• Requirement
Pictures aside, copy exactly the lines running from the one with "Click the Traveler 1: Adult row label" to the end of the records.

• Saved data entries
______

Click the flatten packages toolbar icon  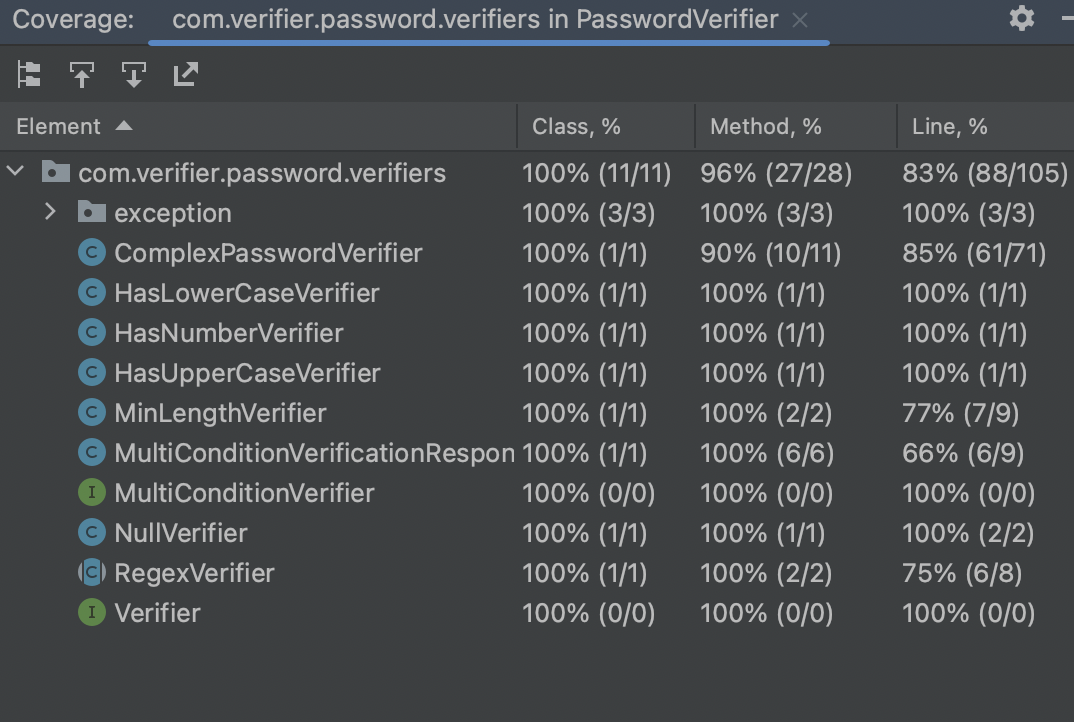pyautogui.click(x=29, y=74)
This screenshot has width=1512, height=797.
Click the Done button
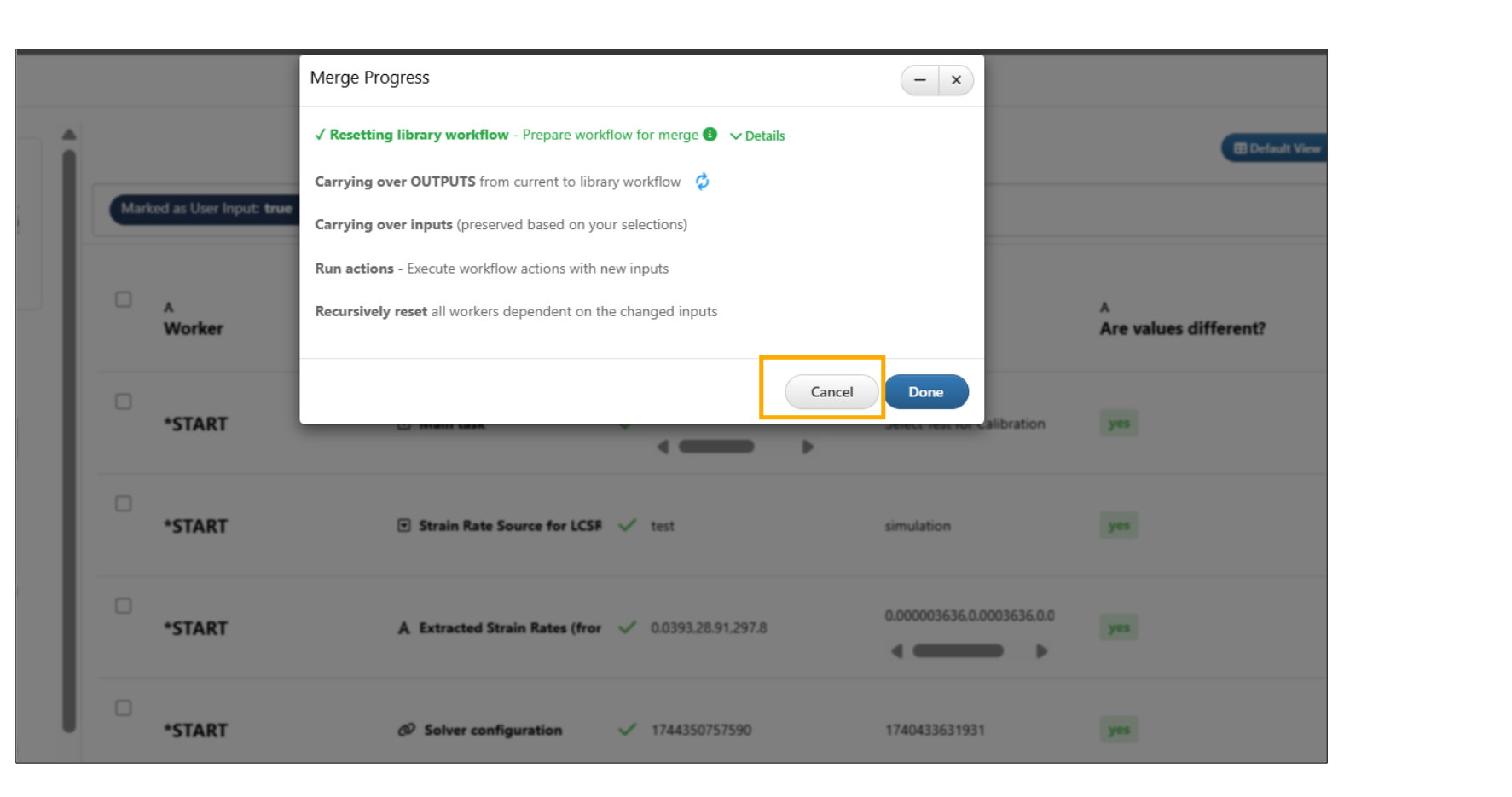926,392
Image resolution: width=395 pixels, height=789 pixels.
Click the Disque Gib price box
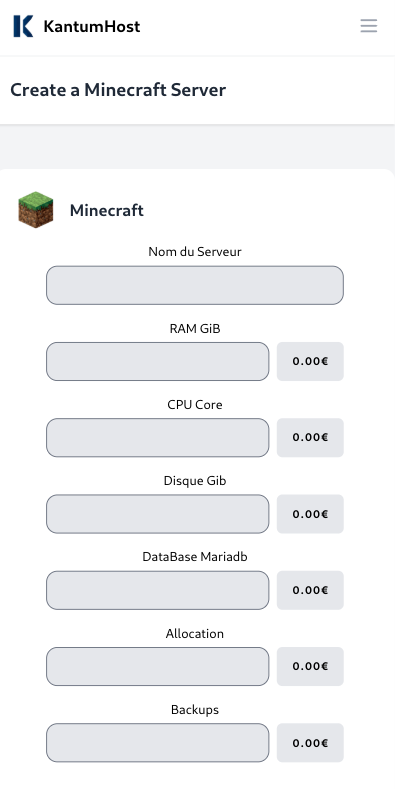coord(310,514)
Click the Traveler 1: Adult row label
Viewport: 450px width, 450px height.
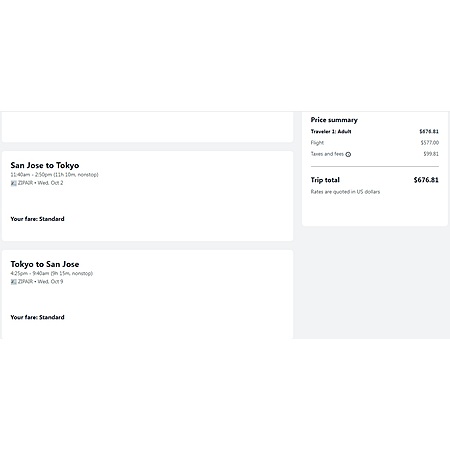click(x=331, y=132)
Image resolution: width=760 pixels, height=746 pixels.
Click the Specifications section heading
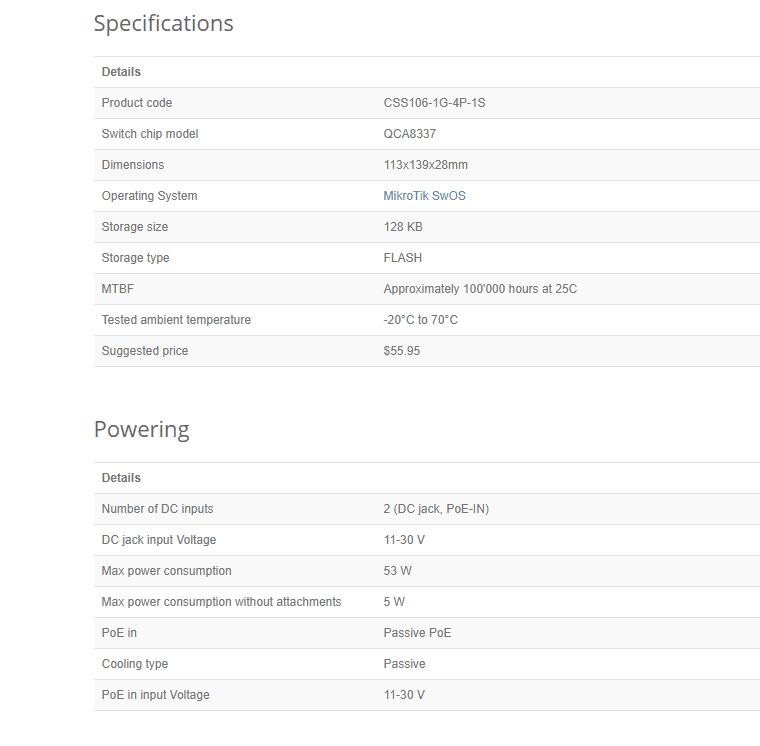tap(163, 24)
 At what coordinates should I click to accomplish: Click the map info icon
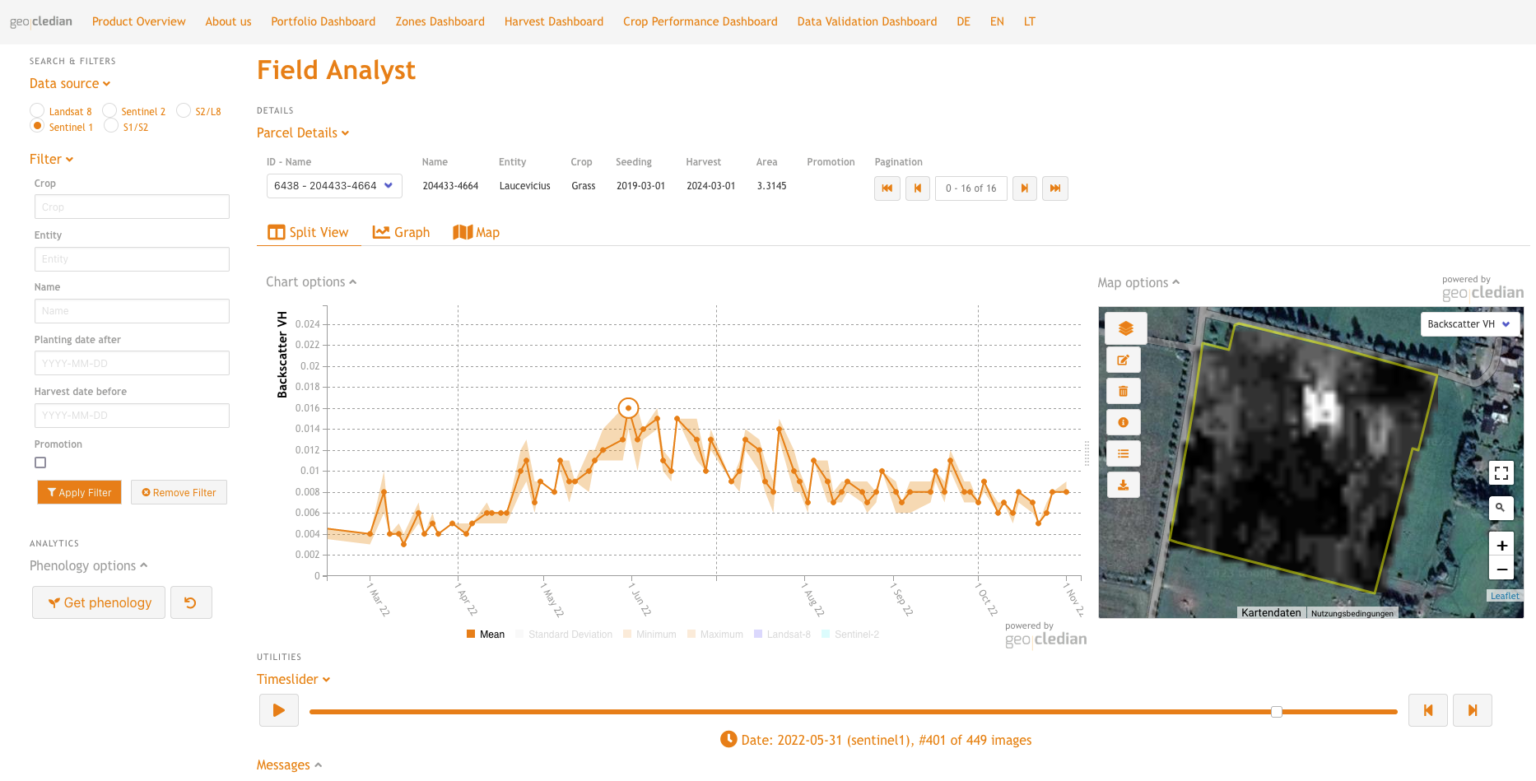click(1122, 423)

______

• Output below
Click the Traveler 1: Adult row label
Viewport: 450px width, 450px height.
click(x=331, y=132)
Image resolution: width=760 pixels, height=746 pixels.
Click the Specifications section heading
tap(163, 24)
 At what coordinates should I click to accomplish: Click the map info icon
click(1122, 423)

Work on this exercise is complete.